= Carl Singer =

American businessman and investor

Carl N. Singer (September 6, 1916 – August 7, 2008) was an American businessman, investor and philanthropist. He specialized in trouble-shooting, identifying problems associated with business management, and restoring financial stability to business organizations.

Singer served on the board of directors for over 30 companies, including Equipment Company of America, Vermont Contract Furnishings Co., Canrad, Inc., Taco Viva, Inc., FastDue.com, Timberland Industries, and PeopleClaim.com. He also held executive roles with Sealy, Inc., Scripto, Inc., the B.V.D. Company and Renfield Importers.

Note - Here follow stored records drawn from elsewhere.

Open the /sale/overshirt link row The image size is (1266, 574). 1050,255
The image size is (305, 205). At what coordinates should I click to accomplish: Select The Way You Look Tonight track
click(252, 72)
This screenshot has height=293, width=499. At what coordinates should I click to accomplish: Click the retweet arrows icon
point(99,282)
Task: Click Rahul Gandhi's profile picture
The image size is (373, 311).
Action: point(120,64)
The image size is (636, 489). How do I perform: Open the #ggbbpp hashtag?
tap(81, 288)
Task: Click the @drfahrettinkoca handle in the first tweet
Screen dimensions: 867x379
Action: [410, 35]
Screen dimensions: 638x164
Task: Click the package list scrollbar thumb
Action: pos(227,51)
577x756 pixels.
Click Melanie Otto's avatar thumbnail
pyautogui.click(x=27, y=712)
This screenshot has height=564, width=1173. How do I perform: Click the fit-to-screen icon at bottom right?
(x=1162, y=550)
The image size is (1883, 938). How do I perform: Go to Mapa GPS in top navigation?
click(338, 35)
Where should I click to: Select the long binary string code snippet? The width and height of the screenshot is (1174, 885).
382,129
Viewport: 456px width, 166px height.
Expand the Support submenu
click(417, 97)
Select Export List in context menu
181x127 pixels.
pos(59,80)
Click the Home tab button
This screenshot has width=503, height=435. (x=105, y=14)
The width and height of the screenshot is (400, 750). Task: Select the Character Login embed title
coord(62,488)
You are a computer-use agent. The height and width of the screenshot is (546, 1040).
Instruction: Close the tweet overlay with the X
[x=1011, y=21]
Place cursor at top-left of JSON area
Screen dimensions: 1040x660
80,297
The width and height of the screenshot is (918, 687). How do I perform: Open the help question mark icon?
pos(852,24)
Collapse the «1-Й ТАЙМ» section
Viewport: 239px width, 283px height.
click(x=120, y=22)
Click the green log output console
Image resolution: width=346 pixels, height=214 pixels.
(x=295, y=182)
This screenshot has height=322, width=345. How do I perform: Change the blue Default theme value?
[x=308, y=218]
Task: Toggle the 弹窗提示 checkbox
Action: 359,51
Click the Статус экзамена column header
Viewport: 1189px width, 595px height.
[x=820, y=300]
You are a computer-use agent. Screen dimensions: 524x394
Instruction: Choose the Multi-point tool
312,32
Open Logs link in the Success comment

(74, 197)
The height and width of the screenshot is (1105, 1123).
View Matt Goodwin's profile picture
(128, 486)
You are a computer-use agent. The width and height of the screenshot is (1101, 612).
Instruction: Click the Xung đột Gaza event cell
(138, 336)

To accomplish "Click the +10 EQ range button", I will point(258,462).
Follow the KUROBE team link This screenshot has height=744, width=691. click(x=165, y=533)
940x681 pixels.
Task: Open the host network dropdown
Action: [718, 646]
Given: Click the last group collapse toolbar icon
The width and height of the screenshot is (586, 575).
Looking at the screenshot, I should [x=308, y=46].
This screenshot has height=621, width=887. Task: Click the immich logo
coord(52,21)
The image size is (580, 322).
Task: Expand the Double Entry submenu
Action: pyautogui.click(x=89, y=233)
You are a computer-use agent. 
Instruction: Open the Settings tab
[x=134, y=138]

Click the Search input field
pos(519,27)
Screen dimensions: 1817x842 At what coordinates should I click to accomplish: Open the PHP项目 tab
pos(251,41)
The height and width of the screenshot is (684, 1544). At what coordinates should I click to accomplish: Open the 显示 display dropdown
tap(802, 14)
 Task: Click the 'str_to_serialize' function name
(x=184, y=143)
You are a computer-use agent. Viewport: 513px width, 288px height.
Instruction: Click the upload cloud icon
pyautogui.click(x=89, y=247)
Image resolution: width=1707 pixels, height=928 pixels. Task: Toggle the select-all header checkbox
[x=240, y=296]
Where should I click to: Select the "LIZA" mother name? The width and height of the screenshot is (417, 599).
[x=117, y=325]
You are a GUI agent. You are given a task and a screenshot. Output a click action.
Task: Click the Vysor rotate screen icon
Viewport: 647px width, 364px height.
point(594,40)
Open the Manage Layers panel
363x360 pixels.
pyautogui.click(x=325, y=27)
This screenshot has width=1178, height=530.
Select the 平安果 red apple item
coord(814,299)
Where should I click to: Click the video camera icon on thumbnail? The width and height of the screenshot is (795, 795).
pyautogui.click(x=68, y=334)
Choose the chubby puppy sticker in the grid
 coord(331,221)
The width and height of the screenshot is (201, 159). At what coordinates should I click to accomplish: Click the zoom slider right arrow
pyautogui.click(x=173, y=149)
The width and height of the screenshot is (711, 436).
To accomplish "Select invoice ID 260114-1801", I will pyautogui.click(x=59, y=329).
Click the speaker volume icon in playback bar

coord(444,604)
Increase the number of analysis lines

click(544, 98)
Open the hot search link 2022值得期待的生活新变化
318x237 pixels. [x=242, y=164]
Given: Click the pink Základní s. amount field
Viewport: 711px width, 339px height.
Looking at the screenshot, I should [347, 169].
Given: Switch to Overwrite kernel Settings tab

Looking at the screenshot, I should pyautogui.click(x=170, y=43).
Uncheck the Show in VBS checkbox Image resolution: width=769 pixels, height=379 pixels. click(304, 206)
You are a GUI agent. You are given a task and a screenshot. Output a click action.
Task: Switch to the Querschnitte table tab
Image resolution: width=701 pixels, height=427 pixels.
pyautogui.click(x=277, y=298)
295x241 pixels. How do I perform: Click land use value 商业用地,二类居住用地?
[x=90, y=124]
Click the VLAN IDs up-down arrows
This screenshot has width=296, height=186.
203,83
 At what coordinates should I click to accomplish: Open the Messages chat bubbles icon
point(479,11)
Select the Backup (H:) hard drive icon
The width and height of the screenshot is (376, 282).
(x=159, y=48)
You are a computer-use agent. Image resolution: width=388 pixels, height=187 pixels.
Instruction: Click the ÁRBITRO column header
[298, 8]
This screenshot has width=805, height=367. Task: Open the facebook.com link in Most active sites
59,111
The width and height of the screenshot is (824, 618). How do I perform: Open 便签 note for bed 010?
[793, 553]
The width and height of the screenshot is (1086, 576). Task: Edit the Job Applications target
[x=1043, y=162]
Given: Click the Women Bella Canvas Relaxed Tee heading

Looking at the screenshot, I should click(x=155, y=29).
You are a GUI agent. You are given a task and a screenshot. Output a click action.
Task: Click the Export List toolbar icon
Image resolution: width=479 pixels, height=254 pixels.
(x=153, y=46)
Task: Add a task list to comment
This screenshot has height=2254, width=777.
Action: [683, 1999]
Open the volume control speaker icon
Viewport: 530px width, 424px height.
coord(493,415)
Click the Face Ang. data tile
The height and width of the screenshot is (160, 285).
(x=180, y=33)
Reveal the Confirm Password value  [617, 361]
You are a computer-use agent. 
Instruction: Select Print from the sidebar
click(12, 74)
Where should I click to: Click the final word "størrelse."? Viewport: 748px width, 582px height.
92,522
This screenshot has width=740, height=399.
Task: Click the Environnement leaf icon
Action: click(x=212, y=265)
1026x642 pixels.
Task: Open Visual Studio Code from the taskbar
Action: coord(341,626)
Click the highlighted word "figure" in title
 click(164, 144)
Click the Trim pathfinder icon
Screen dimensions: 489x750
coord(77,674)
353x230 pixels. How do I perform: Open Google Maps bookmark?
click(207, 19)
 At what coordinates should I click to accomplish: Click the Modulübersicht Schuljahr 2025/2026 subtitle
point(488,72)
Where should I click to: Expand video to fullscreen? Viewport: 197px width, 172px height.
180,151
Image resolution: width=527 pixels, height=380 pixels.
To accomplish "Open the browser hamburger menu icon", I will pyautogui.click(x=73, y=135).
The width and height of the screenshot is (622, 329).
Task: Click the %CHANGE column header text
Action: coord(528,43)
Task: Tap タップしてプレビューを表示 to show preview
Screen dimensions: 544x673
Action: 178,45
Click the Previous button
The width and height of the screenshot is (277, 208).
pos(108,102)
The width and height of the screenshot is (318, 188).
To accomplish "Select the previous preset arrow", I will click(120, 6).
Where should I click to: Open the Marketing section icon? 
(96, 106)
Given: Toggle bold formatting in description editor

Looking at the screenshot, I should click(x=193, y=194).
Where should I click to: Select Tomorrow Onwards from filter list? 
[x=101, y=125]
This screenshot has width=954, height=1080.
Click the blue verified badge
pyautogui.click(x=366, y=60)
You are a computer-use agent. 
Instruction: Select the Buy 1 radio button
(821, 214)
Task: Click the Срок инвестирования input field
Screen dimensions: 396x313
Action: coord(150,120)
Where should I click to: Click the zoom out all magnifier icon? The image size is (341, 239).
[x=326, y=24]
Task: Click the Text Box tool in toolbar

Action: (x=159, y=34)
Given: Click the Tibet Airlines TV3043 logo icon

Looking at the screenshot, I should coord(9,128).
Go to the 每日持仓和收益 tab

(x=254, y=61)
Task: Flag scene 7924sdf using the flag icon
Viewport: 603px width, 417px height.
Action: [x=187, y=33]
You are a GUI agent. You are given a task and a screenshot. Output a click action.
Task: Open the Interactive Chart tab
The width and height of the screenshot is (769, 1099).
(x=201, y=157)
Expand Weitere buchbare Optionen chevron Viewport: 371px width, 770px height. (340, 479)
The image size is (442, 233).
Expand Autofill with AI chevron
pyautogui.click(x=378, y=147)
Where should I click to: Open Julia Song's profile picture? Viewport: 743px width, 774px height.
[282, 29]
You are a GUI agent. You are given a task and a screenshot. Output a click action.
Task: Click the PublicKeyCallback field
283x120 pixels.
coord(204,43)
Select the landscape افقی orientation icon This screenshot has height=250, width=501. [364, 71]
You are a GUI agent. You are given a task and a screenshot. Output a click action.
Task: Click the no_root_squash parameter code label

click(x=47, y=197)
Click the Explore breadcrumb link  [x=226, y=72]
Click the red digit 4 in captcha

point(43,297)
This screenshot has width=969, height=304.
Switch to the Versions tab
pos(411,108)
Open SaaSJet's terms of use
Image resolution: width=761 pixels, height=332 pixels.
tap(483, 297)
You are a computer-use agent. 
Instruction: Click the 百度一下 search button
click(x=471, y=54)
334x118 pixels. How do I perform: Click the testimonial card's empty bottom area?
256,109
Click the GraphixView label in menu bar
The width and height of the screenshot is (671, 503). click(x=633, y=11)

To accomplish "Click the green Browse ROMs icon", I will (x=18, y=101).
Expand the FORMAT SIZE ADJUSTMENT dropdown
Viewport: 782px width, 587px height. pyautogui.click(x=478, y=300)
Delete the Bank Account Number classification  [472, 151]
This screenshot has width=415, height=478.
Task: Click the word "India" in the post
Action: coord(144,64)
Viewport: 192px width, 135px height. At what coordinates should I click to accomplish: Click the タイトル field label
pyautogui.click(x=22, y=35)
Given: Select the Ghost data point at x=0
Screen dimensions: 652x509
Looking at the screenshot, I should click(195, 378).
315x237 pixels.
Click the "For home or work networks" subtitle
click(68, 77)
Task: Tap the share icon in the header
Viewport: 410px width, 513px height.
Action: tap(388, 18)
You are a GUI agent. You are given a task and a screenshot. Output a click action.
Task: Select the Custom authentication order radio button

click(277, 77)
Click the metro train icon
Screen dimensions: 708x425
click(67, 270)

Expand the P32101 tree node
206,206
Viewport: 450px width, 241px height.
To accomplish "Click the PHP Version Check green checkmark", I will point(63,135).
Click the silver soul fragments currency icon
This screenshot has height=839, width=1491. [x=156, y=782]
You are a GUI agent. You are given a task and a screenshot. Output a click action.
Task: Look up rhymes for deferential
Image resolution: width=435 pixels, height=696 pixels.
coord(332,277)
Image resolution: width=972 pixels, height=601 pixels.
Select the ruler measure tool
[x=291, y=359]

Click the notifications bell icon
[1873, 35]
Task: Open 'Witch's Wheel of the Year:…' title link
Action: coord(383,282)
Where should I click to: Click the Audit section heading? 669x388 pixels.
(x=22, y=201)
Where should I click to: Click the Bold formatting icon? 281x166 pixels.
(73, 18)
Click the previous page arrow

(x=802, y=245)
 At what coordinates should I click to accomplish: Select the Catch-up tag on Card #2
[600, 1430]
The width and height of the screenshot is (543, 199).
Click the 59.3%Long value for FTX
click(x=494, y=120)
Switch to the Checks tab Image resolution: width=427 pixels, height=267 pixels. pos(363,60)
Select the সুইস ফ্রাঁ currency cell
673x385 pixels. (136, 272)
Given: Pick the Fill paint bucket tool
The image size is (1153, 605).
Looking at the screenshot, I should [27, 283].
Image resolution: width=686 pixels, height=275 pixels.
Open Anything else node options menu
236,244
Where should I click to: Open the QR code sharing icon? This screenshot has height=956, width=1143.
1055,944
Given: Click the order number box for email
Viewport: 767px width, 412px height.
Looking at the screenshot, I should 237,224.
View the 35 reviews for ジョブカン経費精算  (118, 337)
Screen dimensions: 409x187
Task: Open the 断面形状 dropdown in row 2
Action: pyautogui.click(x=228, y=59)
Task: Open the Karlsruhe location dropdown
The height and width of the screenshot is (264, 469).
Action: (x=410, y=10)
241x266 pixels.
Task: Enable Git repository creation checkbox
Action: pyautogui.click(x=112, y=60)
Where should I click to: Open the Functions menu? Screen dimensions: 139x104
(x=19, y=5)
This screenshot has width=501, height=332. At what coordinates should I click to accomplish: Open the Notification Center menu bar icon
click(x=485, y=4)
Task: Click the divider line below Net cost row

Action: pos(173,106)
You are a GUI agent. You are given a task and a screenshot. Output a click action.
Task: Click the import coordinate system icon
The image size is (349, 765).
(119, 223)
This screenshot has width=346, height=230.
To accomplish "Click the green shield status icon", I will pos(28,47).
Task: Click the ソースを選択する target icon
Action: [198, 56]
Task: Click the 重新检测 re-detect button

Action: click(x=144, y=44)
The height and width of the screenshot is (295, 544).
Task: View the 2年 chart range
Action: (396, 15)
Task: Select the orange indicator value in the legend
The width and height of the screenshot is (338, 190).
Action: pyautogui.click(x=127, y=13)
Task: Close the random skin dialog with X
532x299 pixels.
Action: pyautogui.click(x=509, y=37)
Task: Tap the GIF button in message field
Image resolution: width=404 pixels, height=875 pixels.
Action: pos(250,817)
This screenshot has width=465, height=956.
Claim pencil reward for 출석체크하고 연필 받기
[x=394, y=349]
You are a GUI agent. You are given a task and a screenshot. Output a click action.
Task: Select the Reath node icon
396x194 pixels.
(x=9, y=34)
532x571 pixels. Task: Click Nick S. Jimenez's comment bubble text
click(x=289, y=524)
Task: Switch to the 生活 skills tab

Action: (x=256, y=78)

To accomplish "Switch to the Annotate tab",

He was the founder and chair of Fundamental Management Corporation.

Singer served as a board of trustees member at Emory University in Atlanta, Georgia, and was an active member of the Friends for Life at the University of Miami, and the Renaissance Group of Dartmouth-Hitchcock Medical Center in New Hampshire.

As a result of his philanthropy, was recognized by the Center for Medical Education at the University of Miami. In 2007, he was awarded the honorary degree of Doctor of Commerce by the Huizenga School of Business and Entrepreneurship at Nova Southeastern University in Ft. Lauderdale, FL.

Singer died on August 7, 2008, at age 91. His wife of 69 years, Marion S. Singer, died in 2011. He is survived by two children, David and Phyllis, four grandchildren, and five great-grandchildren.

He is listed in Who's Who in America, Who's Who in Finance and Industry, and Who's Who International.